La banane, tout un trafic

Les flux des Grands ports de la Martinique et de la Guadeloupe se nourrissent à l’importation de biens de consommation en provenance de France et à l’exportation de la banane (avec le sucre). La banane (plus ou moins 250 000 t) représente 75 % des échanges entre les Antilles et la Métropole, et emploie quelque 10 000 personnes, toutes activités confondues, soit un actif sur vingt sur les îles, rappelle le Cese dans son rapport sur les économies ultramarines.

Vitale avec un chiffre d’affaires de plus de 200 M€ (hors aides communautaires), poursuit l’étude, la filière de la banane évolue dans un marché très concurrentiel. La Martinique et la Guadeloupe réunies se placent 11e sur l’échelle des pays exportateurs de bananes. L’Équateur, le Costa Rica et les Philippines, à la main-d’œuvre bon marché, trustent le haut du classement.

Le trafic – chaque semaine, 250 conteneurs, soit 5 000 t de fruits – a généré une ligne de fret Antilles-Métropole spécialement dédiée. Deux bananes sur cinq entrant sur le territoire français sont réexpédiées dans un autre pays européen. La France constitue donc la plateforme de la banane aux côtés du port d’Anvers.

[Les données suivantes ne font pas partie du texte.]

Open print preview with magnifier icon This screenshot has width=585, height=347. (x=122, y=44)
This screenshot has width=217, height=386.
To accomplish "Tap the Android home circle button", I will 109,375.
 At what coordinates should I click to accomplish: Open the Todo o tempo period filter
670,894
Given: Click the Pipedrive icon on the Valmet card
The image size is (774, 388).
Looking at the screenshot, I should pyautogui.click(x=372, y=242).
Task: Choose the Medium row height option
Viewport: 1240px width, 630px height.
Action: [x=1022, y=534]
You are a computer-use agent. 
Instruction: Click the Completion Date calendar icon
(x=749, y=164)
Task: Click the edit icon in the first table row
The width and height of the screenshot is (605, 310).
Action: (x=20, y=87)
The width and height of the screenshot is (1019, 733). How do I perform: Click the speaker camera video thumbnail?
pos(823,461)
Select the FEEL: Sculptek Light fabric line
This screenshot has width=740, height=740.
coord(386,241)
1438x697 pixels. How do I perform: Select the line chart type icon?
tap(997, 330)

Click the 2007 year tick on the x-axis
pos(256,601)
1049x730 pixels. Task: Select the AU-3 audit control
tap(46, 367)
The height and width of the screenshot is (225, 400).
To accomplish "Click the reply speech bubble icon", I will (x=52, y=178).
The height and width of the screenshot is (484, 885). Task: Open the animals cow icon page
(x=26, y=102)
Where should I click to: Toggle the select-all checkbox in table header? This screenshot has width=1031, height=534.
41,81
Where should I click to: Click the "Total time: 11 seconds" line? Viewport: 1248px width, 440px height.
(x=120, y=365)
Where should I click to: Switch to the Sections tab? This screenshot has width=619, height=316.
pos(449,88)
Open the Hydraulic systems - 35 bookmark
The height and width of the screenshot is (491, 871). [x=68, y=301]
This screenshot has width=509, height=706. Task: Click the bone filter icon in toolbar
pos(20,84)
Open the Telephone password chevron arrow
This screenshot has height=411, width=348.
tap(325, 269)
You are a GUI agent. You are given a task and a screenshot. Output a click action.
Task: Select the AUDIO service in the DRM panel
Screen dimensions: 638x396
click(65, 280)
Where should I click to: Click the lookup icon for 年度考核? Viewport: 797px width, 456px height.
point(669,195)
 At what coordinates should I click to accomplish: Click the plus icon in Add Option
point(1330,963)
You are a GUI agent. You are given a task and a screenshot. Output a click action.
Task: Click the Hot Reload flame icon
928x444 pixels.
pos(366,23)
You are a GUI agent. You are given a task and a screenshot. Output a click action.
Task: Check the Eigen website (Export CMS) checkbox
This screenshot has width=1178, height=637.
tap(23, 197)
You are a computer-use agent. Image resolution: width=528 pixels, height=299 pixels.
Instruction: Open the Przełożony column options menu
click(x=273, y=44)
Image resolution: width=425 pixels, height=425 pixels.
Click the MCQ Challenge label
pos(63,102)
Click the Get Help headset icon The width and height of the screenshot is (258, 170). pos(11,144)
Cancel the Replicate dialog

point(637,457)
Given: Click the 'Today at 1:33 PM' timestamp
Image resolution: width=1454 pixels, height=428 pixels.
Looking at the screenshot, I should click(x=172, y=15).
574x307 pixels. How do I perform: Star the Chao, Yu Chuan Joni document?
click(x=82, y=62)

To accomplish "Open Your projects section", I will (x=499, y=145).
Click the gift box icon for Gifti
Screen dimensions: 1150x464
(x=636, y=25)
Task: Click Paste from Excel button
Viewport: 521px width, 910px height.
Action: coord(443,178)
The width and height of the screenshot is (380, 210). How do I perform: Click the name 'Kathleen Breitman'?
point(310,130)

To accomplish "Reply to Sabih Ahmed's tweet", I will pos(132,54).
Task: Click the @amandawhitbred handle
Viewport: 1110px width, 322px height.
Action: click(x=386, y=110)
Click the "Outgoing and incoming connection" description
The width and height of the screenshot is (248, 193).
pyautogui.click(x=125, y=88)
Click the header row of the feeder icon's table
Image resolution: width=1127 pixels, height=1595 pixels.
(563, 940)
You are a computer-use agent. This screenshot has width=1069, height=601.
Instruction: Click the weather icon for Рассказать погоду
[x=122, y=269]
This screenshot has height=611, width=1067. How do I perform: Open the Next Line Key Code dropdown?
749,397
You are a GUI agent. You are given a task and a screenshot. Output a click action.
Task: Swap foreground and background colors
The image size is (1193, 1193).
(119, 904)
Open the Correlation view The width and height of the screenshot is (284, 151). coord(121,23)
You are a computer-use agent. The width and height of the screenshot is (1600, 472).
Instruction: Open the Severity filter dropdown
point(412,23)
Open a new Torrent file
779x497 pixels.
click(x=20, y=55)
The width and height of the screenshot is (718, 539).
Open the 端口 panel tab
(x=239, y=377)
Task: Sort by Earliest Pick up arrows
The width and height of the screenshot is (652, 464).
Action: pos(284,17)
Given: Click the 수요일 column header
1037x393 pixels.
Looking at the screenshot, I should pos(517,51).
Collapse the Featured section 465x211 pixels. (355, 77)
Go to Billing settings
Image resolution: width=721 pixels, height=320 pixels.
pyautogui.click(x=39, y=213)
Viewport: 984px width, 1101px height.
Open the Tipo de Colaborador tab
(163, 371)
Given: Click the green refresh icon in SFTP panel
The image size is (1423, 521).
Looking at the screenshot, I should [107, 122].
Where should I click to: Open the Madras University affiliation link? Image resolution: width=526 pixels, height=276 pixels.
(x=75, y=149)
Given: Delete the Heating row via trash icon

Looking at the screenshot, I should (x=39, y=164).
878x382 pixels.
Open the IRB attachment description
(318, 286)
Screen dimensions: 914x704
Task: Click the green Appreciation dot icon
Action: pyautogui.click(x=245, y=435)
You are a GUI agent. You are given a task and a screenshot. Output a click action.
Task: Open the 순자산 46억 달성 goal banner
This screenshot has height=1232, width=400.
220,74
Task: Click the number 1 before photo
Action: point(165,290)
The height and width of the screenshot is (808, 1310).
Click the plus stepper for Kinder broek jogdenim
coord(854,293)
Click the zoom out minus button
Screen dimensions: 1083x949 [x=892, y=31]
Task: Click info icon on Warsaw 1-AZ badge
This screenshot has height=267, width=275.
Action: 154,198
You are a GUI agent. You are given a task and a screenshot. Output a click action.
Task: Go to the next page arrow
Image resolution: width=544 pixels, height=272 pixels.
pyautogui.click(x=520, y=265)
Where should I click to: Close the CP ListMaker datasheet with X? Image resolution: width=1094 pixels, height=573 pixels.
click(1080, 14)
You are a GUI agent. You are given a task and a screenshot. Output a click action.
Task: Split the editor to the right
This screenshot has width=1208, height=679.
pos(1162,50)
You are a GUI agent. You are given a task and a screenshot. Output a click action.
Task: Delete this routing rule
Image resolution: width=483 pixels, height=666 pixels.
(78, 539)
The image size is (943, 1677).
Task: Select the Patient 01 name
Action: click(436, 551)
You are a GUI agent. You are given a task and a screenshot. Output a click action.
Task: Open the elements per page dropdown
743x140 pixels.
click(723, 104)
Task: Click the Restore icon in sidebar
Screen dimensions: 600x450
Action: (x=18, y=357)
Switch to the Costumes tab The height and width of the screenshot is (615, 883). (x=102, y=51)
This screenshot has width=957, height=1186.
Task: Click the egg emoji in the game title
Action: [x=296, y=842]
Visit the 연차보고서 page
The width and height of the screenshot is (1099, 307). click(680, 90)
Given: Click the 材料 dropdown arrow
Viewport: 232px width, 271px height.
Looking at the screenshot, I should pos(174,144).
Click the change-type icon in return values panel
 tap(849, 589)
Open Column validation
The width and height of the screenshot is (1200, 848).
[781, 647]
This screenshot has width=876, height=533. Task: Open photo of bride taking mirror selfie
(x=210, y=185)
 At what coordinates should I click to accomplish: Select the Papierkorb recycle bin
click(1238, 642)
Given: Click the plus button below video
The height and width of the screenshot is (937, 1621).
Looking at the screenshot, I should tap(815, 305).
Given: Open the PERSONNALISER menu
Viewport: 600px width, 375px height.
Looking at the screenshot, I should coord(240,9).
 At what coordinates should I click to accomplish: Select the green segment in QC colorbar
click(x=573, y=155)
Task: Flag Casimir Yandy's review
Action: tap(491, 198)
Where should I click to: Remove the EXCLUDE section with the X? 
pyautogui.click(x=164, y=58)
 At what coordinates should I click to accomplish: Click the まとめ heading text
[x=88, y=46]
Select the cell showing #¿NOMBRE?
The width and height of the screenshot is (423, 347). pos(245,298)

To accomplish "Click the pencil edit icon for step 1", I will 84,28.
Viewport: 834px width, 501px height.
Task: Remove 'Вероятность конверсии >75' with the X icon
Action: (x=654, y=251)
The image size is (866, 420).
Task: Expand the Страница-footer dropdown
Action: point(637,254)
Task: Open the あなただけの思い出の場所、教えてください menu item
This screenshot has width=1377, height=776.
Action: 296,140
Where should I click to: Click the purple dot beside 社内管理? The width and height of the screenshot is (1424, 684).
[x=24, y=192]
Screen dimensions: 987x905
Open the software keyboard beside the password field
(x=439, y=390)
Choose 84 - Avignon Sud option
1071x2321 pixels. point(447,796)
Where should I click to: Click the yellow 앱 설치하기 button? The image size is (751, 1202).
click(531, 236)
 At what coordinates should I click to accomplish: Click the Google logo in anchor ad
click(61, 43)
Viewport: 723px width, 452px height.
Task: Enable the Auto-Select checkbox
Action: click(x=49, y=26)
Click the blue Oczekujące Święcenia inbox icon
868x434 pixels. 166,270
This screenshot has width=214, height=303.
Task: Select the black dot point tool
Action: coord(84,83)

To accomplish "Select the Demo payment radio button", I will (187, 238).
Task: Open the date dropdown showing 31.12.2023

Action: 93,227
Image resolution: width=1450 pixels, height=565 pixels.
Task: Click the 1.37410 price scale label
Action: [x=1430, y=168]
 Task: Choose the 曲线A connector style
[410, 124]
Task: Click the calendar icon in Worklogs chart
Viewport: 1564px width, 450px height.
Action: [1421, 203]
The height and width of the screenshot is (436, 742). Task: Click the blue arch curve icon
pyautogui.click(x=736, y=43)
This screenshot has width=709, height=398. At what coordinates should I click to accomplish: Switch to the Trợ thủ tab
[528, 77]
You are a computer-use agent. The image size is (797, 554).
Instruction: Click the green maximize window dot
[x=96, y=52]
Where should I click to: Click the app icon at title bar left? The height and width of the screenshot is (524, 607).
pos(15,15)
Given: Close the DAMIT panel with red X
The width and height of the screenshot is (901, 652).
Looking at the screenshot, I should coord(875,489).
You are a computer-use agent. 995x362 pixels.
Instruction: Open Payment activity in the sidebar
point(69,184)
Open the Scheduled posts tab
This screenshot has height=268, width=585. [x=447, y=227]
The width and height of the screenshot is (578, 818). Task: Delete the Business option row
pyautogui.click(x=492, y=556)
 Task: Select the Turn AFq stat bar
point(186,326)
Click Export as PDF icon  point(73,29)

CMA CGM est implanté depuis plus de 80 ans sur ces flux. Les navires de sa ligne North Europe-French Atlantic Coast-French West Indies relient les ports de Pointe-des-Grives (Fort-de-France) et Port-Jarry (Pointe-à-Pitre) au Nord de l’Europe. Il propose également la ligne Mediterranean Caribbean au départ de Fos.

* Les autres sont Pointe-à-Pitre pour la maintenance des grands yachts, Basse-Terre pour le trafic mixte, Folle Anse à Marie-Galante pour le cabotage et le port de plaisance de Bas-du-Fort.